Such considerations have prompted a reaction among some anthropologists against the structuralists over-emphasis on consistency and on the formal and ideal norm. There has been an ever increasing interest in the problem of conflicting norms, including norm conflicts resulting from foreign cultural influences... Consequently they are becoming more aware of the contradiction between the observable realities of wage employment, labour migration, cash crop production etc., and the older assumptions of consistency, homogeneity, and relative stability. Moreover, the isolation, for analytical purposes, of the units of study is becoming increasingly complicated...
One aspect, then, of the reaction to structuralism... has been a growing desire among anthropologists to understand how people actually live with their - often conflicting - norms; how they operate these norms and manipulate the choices open to them."
Van Velsen argues that what he calls 'situational analysis,' in which
"records of actual situations and particular behaviour have found their way from the fieldworkers notebooks into his analytical descriptions, not as 'apt' illustrations (Gluckman. Ethnographic Data on British Social Anthropology. Sociological Review 9, p.7. 1961), of the author's abstract formulations but as a constituent part of the analysis."
"... offers better opportunities for integrating the accidental and exceptional with the general than does structural analysis ...When the agents in the system are not clearly structured, enduring corporate groups but rather individuals interlinked through continually changing alignments in small and often ephemeral groups, one cannot talk meaningfully about exceptions.
"... the statics of the structure, 'the permanent edifice in which social relations and activities are congealed' as Fortes put it (1945, "The Dynamics of Clanship among the Tallensi", p.232) should be supplemented and enlivened by an account of the actions - both Inormalt and 'exceptional' - of the individuals who operate the structure, i.e. the processes going on within the structure. We seek to relate the deviations form the structural regularities to regularities of a different order, namely the interpretation of a social system in terms of conflicting norms ... A situational analysis pays more attention to the integration of case material in order to facilitate the description of social processes." (My underlining).
The latter (underlined) is what I have tried to do in discussing the isolation and determinant factors of six specific communities.
Frederik Barth in "Models of Social Organisation" (Royal Anthropological Institute Occasional Paper No. 23) argues how certain kinds of models are more useful than others. Van Velsen and Barth seem in the two articles to agree that in their criticisms of structural-functionalist techniques of investigation.

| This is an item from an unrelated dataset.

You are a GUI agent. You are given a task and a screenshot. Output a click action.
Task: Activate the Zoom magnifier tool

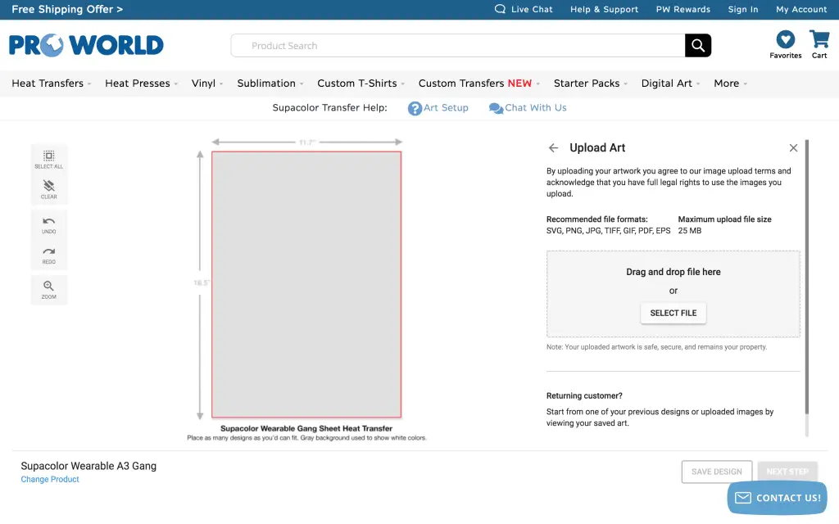coord(48,287)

Barth stresses the need to concentrate on concrete social forms:
"Logical operations," he says, "whereby forms are generated should mirror actual, empirical processes which can be identified in the reality which is being analysed. This limitation is necessary to make the model building activity subservient to the objectives of an empirical science" ("Models of Social Organisation", p. v.).
He goes on:
"To study form it may be sufficient to describe it. To explain form one needs to discover and describe the processes that generate the forms. (Models) provide the means to describe and study change in social forms as changes in the basic variables that generate the forms ... they facilitate comparative analysis as a methodological equivalent of experiement. Models descriptive of form merely permit one to lay out typological series and point to difference and similarities. ... The adequacy of a generative model, on the other hand, is tested by its success or failure in generating the observed forms; it contains implicit hypotheses about "possible" and "impossible" systems which may be falsified by comparative data" ("Models of Social Organisation", p. v and vi).
"Explanation is not achieved by a description of the patterns of regularity, no matter how meticulous and adequate, nor by replacing this description by other abstractions congruent with it, but by exhibiting what makes the pattern, i.e. certain processes. To study social forms, it is certainly necessary but hardly sufficient to be able to describe them. To give an explanation of social forms, it is sufficient to describe the processes that generate the form." ("Models of Social Organisation", p.3)
My discussion of the variety of boundaries which can exist within and around village communities can be considered in the context, of that of Frederik Barth and others in "Ethnic Groups and Boundaries: The Social Organisation of Cultural Difference" (1969). In it the nature and maintenance of such boundaries are discussed.
The book discounts the view that boundaries between ethnic groups are maintained by neighbours ignorance about what lies on the other side. The book shows that boundaries persist despite a flow of personnel across them. Social boundaries are not necessarily determined by geographical boundaries. He says that:
"Categorical ethnic distinctions do not depend on an absence of mobility, contact and information but do entail processes of exclusion and incorporation whereby discrete categories are maintained despite changing participation and membership in the course of individual life histories" ("Ethnic Groups and Boundaries", p.9-10).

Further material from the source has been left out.